Славский посмеялся, оценив шутку, и поправил шляпу.
– Портрет, – сказал он, – должен не копировать внешность человека, а отражать его внутреннюю суть. Это не фотография, это искусство. Кстати, об яичнице… то есть о маме. Вот портрет моей любимой матушки. – Он указал на картину, где был изображен ржавый стальной стержень, унизанный гвоздями, булавками и бритвенными лезвиями. – Вот ее внутренняя суть: твердость характера, острота ума, реакция на плохих людей…
«Да, – подумал Алешка, – вот уж какого сыночка можно пожалеть».
Он давно бы ушел, ему было скучно, но что-то удерживало его на месте. Наверное, рыжий иностранец в конфеткой во рту.
До него тоже дошла очередь.
Когда Славский представил его сотрудником Галереи западного искусства, тот проглотил конфетку и стал говорить с совершенно жутким акцентом, коверкая не только слова, но и их смысл. Если, конечно, он был.
– Который здесь картин, мы его есть покупайт миллион или две миллион евро.
– Лучше три, – поспешно вставил Славский.
– Который три, – засмеялся рыжеватый агент, – это будет очень толсто.
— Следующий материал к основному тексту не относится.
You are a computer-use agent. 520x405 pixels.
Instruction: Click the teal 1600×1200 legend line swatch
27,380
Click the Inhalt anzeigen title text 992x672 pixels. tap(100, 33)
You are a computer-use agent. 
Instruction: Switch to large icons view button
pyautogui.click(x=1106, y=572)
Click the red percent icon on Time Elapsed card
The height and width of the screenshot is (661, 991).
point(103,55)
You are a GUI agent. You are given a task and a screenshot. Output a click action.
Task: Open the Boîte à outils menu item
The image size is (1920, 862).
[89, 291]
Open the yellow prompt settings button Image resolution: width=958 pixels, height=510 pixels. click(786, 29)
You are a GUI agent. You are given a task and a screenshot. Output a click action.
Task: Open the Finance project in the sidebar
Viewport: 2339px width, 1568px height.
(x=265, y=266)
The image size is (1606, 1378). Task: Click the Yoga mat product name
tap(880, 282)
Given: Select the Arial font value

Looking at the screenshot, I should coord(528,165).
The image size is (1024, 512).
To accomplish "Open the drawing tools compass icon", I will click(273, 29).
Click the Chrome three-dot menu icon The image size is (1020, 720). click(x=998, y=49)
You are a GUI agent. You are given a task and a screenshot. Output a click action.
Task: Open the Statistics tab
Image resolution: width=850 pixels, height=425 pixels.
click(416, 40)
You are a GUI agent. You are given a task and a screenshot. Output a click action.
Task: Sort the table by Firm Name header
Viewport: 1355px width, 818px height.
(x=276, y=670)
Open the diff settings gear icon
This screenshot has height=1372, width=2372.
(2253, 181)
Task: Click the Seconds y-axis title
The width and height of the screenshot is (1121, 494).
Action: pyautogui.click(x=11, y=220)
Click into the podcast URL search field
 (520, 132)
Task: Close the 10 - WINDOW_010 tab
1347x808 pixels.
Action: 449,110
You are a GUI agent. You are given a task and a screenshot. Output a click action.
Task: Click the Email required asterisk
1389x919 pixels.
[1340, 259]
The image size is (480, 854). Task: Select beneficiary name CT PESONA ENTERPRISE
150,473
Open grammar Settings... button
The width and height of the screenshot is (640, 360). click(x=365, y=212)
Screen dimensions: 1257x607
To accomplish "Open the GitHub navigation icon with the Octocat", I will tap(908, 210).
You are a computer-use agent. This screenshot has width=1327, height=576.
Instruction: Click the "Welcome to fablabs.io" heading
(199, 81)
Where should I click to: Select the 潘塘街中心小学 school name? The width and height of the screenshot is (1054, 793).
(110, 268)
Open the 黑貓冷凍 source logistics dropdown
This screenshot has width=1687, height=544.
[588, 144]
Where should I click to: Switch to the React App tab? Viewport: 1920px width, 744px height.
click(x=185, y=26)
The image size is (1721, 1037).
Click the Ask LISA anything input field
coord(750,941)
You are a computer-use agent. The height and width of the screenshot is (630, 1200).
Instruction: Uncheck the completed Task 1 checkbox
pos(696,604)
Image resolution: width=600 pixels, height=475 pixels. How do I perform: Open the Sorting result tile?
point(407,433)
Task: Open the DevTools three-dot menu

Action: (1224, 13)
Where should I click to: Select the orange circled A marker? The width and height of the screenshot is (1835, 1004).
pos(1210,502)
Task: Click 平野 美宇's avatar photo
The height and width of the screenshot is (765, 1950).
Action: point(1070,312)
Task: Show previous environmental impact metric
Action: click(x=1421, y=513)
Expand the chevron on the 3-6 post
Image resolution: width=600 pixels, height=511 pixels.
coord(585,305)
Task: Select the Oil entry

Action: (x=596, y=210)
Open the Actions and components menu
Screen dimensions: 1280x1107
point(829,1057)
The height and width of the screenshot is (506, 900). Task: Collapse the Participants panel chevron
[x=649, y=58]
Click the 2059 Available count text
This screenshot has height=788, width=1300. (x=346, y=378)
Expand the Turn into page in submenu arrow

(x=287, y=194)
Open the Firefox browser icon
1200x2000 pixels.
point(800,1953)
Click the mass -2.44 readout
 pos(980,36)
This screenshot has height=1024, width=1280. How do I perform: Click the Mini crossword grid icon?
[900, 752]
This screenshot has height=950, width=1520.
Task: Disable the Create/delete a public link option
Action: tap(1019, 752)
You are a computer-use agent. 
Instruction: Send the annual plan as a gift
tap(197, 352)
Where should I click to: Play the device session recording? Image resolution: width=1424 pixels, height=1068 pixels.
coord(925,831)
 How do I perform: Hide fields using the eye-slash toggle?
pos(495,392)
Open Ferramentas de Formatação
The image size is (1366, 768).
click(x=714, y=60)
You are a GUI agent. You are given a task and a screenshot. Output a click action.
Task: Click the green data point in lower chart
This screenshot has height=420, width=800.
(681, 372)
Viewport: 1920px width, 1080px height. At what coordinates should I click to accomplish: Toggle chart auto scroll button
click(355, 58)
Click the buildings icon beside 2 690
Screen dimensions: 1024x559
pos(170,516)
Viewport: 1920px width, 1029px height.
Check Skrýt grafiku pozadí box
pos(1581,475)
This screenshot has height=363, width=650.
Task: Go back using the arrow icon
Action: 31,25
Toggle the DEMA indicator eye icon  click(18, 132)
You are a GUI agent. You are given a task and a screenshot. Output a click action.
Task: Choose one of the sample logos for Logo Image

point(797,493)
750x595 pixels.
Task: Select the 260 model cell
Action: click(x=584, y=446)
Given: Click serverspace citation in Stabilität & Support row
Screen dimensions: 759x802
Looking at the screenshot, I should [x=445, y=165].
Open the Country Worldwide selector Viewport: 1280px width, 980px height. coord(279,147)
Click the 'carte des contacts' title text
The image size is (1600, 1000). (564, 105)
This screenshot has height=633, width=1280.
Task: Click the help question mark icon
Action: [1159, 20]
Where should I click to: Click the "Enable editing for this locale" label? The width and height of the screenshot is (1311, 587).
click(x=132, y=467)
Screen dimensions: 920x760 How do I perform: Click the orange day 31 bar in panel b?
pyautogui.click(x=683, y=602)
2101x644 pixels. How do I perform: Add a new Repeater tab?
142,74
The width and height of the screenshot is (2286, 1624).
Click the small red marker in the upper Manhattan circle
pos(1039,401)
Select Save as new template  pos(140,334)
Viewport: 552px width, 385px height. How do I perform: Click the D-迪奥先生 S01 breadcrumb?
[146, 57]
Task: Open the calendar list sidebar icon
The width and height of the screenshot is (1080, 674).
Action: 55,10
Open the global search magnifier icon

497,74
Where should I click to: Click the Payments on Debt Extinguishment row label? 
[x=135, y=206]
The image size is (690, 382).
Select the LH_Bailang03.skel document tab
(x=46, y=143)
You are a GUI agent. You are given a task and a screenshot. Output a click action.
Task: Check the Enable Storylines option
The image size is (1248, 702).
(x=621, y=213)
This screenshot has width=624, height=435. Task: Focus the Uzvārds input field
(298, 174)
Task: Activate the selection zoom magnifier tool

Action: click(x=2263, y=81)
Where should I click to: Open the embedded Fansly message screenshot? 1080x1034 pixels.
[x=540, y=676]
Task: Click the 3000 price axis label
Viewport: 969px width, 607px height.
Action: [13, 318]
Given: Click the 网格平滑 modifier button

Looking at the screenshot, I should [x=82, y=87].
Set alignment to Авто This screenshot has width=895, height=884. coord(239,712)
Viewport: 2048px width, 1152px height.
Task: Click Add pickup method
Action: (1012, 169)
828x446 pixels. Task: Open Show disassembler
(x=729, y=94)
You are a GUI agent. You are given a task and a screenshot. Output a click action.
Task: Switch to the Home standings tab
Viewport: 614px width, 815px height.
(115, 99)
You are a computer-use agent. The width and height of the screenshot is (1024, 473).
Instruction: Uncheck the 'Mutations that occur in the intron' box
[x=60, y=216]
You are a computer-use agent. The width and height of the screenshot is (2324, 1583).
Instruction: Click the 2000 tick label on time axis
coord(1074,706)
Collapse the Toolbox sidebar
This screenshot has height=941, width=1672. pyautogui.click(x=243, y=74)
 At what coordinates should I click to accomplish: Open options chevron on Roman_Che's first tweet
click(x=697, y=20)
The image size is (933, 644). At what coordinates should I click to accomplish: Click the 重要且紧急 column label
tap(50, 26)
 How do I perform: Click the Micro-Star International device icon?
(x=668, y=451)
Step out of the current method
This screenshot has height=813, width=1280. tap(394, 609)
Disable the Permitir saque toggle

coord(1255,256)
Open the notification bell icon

– Жирно, – поправил Алешка.
– О! – Иностранец опять почмокал конфету. – Малшик молодец. С Аленой огурец! – Он подождал, когда все отсмеялись, и продолжил: – Который ваша страна современный живопись плохо любить. Мы у вас все покупайт.
Дальше его никто слушать не стал. Застучали стулья, зашаркали ноги – зал опустел. Остались только «все покупайт», Славский и… Алешка. Он что-то интересное почуял и не ушел, а стал с большим вниманием переходить от картины к картине. Они ему так понравились, что он даже некоторые из них, оглянувшись, осторожно потрогал пальцами. Посмотрел на них (на пальцы) с удивлением и даже понюхал. А за его спиной иностранец и Славский вполголоса что-то обсуждали. Алешка слушал их во все свои многие уши. Но ничего толкового не подслушал – далековато было даже для его натренированных локаторов. Тогда он сгреб цветы из вазы и в виде букета преподнес художнику Славскому в честь его вернисажа. Букет был классный – с него сыпались лепестки и листочки и стекала грязная вода.
Славский так растрогался, что шарахнулся в сторону, оберегая свою спецодежду, а рыжеватый иностранец вдруг сказал на чистом русском языке:
– Слышь, пацан, иди-ка ты отсюда со своим веником.
– Вау! – восхитился Алешка. – Здорово! Вы так быстро вспомнили русский язык!
– А я его и не забывал. Я только по паспорту иностранец, а в глубине души я русский.
Алешке стало совсем интересно:
– А зачем этот цирк? – Он чувствовал себя почему-то очень свободно с этим рыжеватым; этот балбес Алешке почему-то понравился. Видно, и Алешка ему глянулся. И рыжий объяснил:
– В России к иностранцам лучше относятся, чем к своим. Всегда помогут. И дорожку укажут, и денежку на дорожку дадут.